* [DATA FOR THE TASK]
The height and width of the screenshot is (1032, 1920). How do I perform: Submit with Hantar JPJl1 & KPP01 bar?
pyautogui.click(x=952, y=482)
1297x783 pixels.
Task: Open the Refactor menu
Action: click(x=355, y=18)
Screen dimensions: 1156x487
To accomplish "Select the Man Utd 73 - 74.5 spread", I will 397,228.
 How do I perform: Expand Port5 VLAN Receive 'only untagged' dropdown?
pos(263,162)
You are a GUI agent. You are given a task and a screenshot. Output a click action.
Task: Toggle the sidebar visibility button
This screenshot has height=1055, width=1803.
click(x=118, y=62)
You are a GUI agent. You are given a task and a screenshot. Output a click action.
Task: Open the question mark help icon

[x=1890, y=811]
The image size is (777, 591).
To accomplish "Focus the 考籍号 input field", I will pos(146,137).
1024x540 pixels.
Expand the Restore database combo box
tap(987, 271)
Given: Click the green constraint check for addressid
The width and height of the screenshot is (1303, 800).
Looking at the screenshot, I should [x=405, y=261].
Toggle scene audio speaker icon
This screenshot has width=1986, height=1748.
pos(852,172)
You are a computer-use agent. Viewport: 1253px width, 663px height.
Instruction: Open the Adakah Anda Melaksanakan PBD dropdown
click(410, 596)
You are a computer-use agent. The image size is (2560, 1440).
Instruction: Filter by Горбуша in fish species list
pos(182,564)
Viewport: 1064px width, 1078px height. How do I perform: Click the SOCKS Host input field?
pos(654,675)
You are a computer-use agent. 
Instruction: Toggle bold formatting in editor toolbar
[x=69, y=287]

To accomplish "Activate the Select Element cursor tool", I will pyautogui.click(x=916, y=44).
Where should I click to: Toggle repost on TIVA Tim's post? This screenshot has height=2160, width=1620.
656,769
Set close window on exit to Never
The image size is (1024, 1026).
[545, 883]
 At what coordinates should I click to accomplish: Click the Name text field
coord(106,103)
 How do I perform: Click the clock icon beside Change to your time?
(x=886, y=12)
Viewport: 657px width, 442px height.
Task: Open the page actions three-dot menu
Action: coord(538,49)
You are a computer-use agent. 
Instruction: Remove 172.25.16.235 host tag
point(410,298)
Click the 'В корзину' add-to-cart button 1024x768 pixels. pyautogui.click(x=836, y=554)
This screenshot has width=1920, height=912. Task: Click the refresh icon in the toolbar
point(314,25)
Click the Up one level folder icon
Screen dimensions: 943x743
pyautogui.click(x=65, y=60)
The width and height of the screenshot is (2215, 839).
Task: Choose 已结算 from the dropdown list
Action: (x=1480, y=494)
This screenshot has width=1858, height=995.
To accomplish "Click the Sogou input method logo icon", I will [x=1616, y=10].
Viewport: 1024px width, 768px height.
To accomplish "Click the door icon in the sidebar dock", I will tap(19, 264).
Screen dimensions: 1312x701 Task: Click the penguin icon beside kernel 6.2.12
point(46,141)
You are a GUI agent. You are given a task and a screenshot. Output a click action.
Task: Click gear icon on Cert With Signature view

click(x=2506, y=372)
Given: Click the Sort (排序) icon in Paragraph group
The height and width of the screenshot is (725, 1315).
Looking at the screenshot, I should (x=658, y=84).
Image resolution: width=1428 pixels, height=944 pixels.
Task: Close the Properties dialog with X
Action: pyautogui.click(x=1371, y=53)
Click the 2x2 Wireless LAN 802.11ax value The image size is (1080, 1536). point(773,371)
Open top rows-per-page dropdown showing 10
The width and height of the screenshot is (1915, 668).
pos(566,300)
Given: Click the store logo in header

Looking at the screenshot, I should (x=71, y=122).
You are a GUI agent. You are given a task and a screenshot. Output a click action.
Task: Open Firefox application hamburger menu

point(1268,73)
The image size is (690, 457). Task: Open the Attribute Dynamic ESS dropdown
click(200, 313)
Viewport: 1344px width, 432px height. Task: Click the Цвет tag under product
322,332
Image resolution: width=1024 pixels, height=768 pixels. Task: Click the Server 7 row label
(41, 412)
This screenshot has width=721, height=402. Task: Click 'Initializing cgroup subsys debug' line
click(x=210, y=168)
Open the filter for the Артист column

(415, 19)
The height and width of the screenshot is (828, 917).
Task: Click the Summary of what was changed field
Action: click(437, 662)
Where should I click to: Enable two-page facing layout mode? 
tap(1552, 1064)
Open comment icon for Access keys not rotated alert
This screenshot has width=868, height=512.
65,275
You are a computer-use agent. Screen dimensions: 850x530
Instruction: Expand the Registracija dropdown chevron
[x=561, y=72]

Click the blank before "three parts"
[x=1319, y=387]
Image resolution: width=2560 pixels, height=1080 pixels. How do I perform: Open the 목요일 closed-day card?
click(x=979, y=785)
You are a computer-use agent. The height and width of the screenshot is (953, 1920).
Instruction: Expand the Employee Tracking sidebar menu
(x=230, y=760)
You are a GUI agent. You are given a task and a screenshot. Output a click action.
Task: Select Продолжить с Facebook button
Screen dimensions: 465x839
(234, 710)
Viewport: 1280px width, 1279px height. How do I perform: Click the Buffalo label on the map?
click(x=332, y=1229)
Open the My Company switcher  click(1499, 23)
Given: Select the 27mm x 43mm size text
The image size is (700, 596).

* [PROBLEM DESCRIPTION] Reproduce the data above in full, swapping every instance of "Screen dimensions" for "Display size" and leaving everything else unchanged.

* [ANSWER FOR THE TASK]
The height and width of the screenshot is (1032, 1920). How do I perform: Submit with Hantar JPJl1 & KPP01 bar?
pyautogui.click(x=952, y=482)
1297x783 pixels.
Task: Open the Refactor menu
Action: click(x=355, y=18)
Display size: 1156x487
To accomplish "Select the Man Utd 73 - 74.5 spread", I will 397,228.
 How do I perform: Expand Port5 VLAN Receive 'only untagged' dropdown?
pos(263,162)
You are a GUI agent. You are given a task and a screenshot. Output a click action.
Task: Toggle the sidebar visibility button
This screenshot has height=1055, width=1803.
click(x=118, y=62)
You are a GUI agent. You are given a task and a screenshot. Output a click action.
Task: Open the question mark help icon

[x=1890, y=811]
The image size is (777, 591).
To accomplish "Focus the 考籍号 input field", I will pos(146,137).
1024x540 pixels.
Expand the Restore database combo box
tap(987, 271)
Given: Click the green constraint check for addressid
The width and height of the screenshot is (1303, 800).
Looking at the screenshot, I should [x=405, y=261].
Toggle scene audio speaker icon
This screenshot has width=1986, height=1748.
pos(852,172)
You are a computer-use agent. Viewport: 1253px width, 663px height.
Instruction: Open the Adakah Anda Melaksanakan PBD dropdown
click(410, 596)
You are a computer-use agent. The image size is (2560, 1440).
Instruction: Filter by Горбуша in fish species list
pos(182,564)
Viewport: 1064px width, 1078px height. How do I perform: Click the SOCKS Host input field?
pos(654,675)
You are a computer-use agent. 
Instruction: Toggle bold formatting in editor toolbar
[x=69, y=287]

To accomplish "Activate the Select Element cursor tool", I will pyautogui.click(x=916, y=44).
Where should I click to: Toggle repost on TIVA Tim's post? This screenshot has height=2160, width=1620.
656,769
Set close window on exit to Never
The image size is (1024, 1026).
[545, 883]
 At what coordinates should I click to accomplish: Click the Name text field
coord(106,103)
 How do I perform: Click the clock icon beside Change to your time?
(x=886, y=12)
Viewport: 657px width, 442px height.
Task: Open the page actions three-dot menu
Action: coord(538,49)
You are a computer-use agent. 
Instruction: Remove 172.25.16.235 host tag
point(410,298)
Click the 'В корзину' add-to-cart button 1024x768 pixels. pyautogui.click(x=836, y=554)
This screenshot has width=1920, height=912. Task: Click the refresh icon in the toolbar
point(314,25)
Click the Up one level folder icon
Display size: 943x743
pyautogui.click(x=65, y=60)
The width and height of the screenshot is (2215, 839).
Task: Choose 已结算 from the dropdown list
Action: (x=1480, y=494)
This screenshot has width=1858, height=995.
To accomplish "Click the Sogou input method logo icon", I will [x=1616, y=10].
Viewport: 1024px width, 768px height.
To accomplish "Click the door icon in the sidebar dock", I will tap(19, 264).
Display size: 1312x701 Task: Click the penguin icon beside kernel 6.2.12
point(46,141)
You are a GUI agent. You are given a task and a screenshot. Output a click action.
Task: Click gear icon on Cert With Signature view

click(x=2506, y=372)
Given: Click the Sort (排序) icon in Paragraph group
The height and width of the screenshot is (725, 1315).
Looking at the screenshot, I should (x=658, y=84).
Image resolution: width=1428 pixels, height=944 pixels.
Task: Close the Properties dialog with X
Action: pyautogui.click(x=1371, y=53)
Click the 2x2 Wireless LAN 802.11ax value The image size is (1080, 1536). point(773,371)
Open top rows-per-page dropdown showing 10
The width and height of the screenshot is (1915, 668).
pos(566,300)
Given: Click the store logo in header

Looking at the screenshot, I should (x=71, y=122).
You are a GUI agent. You are given a task and a screenshot. Output a click action.
Task: Open Firefox application hamburger menu

point(1268,73)
The image size is (690, 457). Task: Open the Attribute Dynamic ESS dropdown
click(200, 313)
Viewport: 1344px width, 432px height. Task: Click the Цвет tag under product
322,332
Image resolution: width=1024 pixels, height=768 pixels. Task: Click the Server 7 row label
(41, 412)
This screenshot has width=721, height=402. Task: Click 'Initializing cgroup subsys debug' line
click(x=210, y=168)
Open the filter for the Артист column

(415, 19)
The height and width of the screenshot is (828, 917).
Task: Click the Summary of what was changed field
Action: click(437, 662)
Where should I click to: Enable two-page facing layout mode? 
tap(1552, 1064)
Open comment icon for Access keys not rotated alert
This screenshot has width=868, height=512.
65,275
You are a computer-use agent. Display size: 850x530
Instruction: Expand the Registracija dropdown chevron
[x=561, y=72]

Click the blank before "three parts"
[x=1319, y=387]
Image resolution: width=2560 pixels, height=1080 pixels. How do I perform: Open the 목요일 closed-day card?
click(x=979, y=785)
You are a computer-use agent. The height and width of the screenshot is (953, 1920).
Instruction: Expand the Employee Tracking sidebar menu
(x=230, y=760)
You are a GUI agent. You are given a task and a screenshot. Output a click action.
Task: Select Продолжить с Facebook button
Display size: 465x839
(234, 710)
Viewport: 1280px width, 1279px height. How do I perform: Click the Buffalo label on the map?
click(x=332, y=1229)
Open the My Company switcher  click(1499, 23)
Given: Select the 27mm x 43mm size text
The image size is (700, 596).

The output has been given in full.